Prunus africana--an evergreen tree found in Afromontane forests--is used in traditional medicine to cure benign prostate hyperplasia. Different bioactive constituents derived from bark extracts from 20 tree populations sampled throughout the species' natural range in Africa were studied by means of GC-MSD. The average concentration [mg/kgw/w] in increasing order was: lauric acid (18), myristic acid (22), n-docosanol (25), ferulic acid (49), ß-sitostenone (198), ß-sitosterol (490), and ursolic acid (743). The concentrations of many bark constituents were significantly correlated and concentration of n-docosanol was highly significantly correlated with all other analytes. Estimates of variance components revealed the highest variation among populations for ursolic acid (66%) and the lowest for ß-sitosterol (20%). In general, environmental parameters recorded (temperature, precipitation, altitude) for the samples sites were not correlated with the concentration of most constituents; however, concentration of ferulic acid was significantly correlated with annual precipitation. Because the concentration of compounds in bark extracts may be affected by tree size, the diameter of sampled plants at 1.3m tree height (as proxy of age) was recorded. The only relationship with tree diameter was a negative correlation with ursolic acid. Under the assumption that genetically less variable populations have less variable concentrations of bark compounds, correlations between variation parameters of the concentration and the respective genetic composition based on chloroplast and nuclear DNA markers were assessed.
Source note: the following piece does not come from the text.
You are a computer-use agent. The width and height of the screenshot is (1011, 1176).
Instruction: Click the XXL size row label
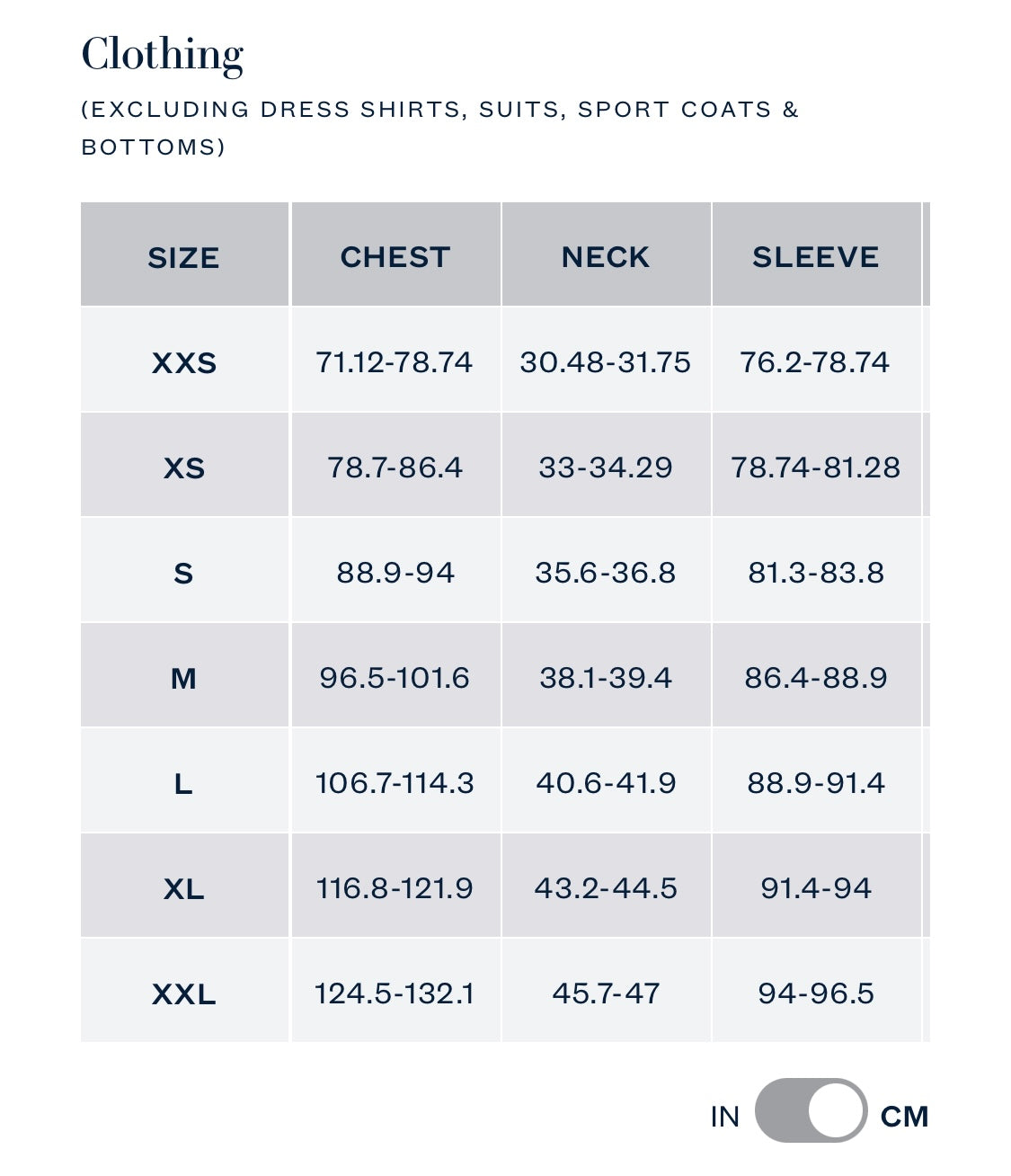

Only variation of ß-sitosterol concentration was significantly correlated with haplotypic diversity. The fixation index (F(IS)) was positively correlated with the variation in concentration of ferulic acid. Principal Components Analysis (PCA) indicated a weak geographic pattern. Mantel tests, however, revealed associations between the geographic patterns of bioactive constituents and the phylogenetic relationship among the populations sampled. This suggests an independent evolution of bark metabolism within different phylogeographical lineages, and the molecular phylogeographic pattern is partly reflected in the variation in concentration of bark constituents. The results have important implications for the design of strategies for the sustainable use and conservation of this important African tree species.